The Bank for International Settlements, the institution that serves as a coordinating body for the world’s central banks, just published its annual economic report with a message that boils down to four words: slow down, maybe think.

The BIS warns that the current frenzy of AI infrastructure spending, particularly by the five largest hyperscalers, could end in a severe investment bust. The group projects those companies will commit over $1 trillion in capital expenditure over the next two years. That is an almost incomprehensible sum being funneled into data centers, chips, and cooling systems on the bet that AI will reshape everything.

The report, issued June 28, 2026, doesn’t mince words about what happens if that bet doesn’t pay off quickly enough.

The dot-com playbook, but with more zeros #

BIS officials drew explicit parallels to two of history’s most famous investment bubbles: the railroad boom and the dot-com era. Both involved genuinely transformative technologies. Both attracted enormous capital. And both ended with investors staring at balance sheets that looked like they’d been through a paper shredder.

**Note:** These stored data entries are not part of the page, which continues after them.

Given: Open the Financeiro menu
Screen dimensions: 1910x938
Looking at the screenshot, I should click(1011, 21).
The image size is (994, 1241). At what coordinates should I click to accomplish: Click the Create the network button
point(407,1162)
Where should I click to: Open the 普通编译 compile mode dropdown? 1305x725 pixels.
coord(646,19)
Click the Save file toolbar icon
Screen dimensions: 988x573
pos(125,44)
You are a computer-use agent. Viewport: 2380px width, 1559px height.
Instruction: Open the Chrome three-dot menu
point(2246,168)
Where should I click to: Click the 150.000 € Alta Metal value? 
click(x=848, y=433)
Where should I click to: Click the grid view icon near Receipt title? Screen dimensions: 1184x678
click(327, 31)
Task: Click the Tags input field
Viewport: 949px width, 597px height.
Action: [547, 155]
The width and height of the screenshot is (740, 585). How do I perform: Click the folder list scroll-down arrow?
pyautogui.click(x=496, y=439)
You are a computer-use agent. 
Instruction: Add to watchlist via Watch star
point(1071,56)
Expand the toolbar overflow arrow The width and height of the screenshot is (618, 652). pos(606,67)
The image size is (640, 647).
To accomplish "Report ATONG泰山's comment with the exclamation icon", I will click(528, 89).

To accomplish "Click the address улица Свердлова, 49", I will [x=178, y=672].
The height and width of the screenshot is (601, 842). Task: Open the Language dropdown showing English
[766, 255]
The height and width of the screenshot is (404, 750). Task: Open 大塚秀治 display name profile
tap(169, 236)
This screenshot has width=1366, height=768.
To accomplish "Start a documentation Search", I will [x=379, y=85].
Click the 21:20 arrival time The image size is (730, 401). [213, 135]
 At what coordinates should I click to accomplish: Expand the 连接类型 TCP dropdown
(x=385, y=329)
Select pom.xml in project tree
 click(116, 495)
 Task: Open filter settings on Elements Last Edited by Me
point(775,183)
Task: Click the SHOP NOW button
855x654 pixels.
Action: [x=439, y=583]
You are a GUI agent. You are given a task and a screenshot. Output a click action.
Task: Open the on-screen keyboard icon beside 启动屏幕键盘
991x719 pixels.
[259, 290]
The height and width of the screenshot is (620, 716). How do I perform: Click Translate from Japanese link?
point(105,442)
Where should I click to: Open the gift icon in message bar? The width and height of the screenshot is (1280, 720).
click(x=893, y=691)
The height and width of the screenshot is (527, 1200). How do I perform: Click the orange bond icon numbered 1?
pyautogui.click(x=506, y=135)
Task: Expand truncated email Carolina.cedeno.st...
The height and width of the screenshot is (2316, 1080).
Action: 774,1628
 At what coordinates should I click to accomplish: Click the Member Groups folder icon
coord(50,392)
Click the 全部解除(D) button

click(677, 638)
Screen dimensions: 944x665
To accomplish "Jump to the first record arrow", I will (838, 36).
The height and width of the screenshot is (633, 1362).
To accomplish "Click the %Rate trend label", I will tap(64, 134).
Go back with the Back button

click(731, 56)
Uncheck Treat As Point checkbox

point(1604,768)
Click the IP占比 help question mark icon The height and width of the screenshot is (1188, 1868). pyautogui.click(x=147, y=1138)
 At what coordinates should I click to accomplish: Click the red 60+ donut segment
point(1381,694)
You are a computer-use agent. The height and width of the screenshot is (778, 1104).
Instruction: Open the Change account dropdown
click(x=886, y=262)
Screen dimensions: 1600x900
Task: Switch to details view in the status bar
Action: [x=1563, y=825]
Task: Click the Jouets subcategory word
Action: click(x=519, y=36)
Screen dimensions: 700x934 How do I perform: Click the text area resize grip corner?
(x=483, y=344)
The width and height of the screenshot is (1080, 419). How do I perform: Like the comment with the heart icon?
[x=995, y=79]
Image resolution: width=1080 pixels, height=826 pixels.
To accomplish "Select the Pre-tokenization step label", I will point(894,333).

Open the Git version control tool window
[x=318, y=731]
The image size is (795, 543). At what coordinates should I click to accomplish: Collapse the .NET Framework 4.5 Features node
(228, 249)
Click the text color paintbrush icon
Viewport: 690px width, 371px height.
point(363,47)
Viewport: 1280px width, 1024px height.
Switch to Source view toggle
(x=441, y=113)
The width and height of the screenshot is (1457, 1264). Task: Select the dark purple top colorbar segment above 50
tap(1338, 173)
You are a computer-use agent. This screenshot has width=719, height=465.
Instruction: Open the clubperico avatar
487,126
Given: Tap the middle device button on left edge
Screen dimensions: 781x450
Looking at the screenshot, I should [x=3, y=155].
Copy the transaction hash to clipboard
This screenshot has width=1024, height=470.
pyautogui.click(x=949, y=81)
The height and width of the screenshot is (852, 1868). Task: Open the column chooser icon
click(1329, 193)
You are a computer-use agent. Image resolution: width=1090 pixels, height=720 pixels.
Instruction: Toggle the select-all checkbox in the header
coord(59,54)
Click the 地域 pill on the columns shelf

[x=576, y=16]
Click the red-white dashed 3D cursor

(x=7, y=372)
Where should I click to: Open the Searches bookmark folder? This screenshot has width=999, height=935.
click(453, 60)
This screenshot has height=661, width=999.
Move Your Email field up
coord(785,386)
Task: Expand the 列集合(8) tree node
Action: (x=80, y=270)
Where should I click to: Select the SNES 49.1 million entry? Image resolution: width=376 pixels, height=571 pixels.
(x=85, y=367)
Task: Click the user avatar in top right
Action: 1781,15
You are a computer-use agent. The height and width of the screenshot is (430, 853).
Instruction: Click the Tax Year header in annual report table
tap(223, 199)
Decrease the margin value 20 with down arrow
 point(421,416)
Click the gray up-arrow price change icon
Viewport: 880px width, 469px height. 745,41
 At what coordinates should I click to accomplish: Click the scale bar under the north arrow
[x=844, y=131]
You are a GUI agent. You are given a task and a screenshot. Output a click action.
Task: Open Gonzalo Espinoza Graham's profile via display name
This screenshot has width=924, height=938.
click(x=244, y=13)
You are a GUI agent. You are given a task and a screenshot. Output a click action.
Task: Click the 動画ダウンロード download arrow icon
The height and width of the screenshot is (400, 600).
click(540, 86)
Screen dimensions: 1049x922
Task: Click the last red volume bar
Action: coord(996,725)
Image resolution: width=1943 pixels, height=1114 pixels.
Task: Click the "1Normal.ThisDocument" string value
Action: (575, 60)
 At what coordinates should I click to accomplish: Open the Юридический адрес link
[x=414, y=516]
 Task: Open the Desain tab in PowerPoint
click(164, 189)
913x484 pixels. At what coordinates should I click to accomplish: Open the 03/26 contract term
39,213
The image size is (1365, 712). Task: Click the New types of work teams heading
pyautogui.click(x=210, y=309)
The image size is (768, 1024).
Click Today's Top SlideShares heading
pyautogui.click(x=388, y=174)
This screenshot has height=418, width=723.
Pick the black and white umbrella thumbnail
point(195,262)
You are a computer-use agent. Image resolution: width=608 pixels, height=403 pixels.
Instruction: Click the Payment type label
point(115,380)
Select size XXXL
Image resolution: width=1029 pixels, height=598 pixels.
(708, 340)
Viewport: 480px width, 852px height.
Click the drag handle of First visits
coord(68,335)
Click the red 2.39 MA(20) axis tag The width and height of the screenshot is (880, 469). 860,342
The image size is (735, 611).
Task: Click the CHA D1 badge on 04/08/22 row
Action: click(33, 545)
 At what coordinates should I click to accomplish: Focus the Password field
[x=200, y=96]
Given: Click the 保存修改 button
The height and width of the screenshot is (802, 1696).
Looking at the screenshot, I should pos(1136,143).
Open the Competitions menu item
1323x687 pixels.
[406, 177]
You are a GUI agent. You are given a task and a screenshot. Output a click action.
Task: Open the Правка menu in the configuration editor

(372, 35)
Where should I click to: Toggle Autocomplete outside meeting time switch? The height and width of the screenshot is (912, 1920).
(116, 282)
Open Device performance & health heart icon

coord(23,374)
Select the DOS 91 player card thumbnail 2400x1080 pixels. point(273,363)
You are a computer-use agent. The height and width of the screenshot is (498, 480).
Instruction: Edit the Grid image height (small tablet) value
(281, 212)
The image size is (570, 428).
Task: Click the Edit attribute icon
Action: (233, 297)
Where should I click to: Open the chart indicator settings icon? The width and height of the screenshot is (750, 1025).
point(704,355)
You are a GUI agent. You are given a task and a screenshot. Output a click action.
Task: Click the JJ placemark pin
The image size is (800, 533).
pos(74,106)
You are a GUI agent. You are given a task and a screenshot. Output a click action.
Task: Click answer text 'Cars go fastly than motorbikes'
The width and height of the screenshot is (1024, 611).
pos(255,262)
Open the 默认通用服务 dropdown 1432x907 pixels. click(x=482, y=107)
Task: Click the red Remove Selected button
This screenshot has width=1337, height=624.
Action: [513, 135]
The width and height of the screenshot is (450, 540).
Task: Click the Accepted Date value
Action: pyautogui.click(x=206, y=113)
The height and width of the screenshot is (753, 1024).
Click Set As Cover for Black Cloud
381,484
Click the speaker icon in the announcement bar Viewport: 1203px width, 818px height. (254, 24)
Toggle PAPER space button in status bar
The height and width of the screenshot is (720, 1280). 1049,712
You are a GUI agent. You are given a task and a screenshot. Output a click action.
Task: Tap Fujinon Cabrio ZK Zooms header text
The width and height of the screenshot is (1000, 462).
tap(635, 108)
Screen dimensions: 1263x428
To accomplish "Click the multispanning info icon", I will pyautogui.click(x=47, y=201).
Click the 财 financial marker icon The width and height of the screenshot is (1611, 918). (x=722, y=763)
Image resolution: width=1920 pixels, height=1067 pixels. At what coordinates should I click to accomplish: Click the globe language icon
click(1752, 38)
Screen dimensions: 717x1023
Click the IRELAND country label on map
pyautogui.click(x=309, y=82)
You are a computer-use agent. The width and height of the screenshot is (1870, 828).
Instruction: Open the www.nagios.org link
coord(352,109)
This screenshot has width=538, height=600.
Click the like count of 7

Here’s the thing about the current AI cycle: the BIS is flagging that the financial plumbing underneath it may actually make a correction worse than those historical episodes. Zhang Tao from the BIS pointed out that AI firms are increasingly reliant on non-bank financing. In English: the money flowing into AI infrastructure is coming through channels that regulators have less visibility into and less ability to stabilize during a downturn.

Zhang suggested that this reliance on non-bank financing could make a downturn in AI investment potentially more damaging than historical banking crises. That’s a sentence worth reading twice.

What the BIS is actually worried about #

The report identifies several interlocking risks. Elevated asset valuations among AI-related firms sit at the top of the list. When stock prices embed expectations of transformative returns that haven’t materialized yet, even modest disappointments can trigger outsized sell-offs.

Then there’s the leverage problem. AI companies have been taking on increasing amounts of debt to fund their buildouts.

The BIS warns that a financing contraction could transform the current capex boom into an extended bust. Not just a correction, but a prolonged period of underinvestment and economic harm, including recessionary effects. The mechanism is straightforward: companies that borrowed heavily to build AI infrastructure find their valuations compressed, their access to new capital restricted, and their ability to service existing debt compromised. That stress then radiates outward through credit markets.

The report also notes that broader financial vulnerabilities and persistent inflation could compound these challenges.

What this means for crypto investors #

The BIS report notably did not draw any connections between its AI warnings and crypto markets. No discussion of digital currencies, blockchain protocols, or decentralized finance appeared in the context of these critiques.

There’s also a valuation contagion risk worth watching. Many AI-focused crypto tokens and protocols have traded on narratives closely tied to the broader AI boom. If the BIS’s warnings prove prescient and the market reassesses AI’s near-term commercial potential, AI-themed crypto projects could face a double correction: one from the broader market downturn, and another from the specific deflation of AI hype.

Disclosure: This article was edited by Editorial Team. For more information on how we create and review content, see our

Editorial Policy.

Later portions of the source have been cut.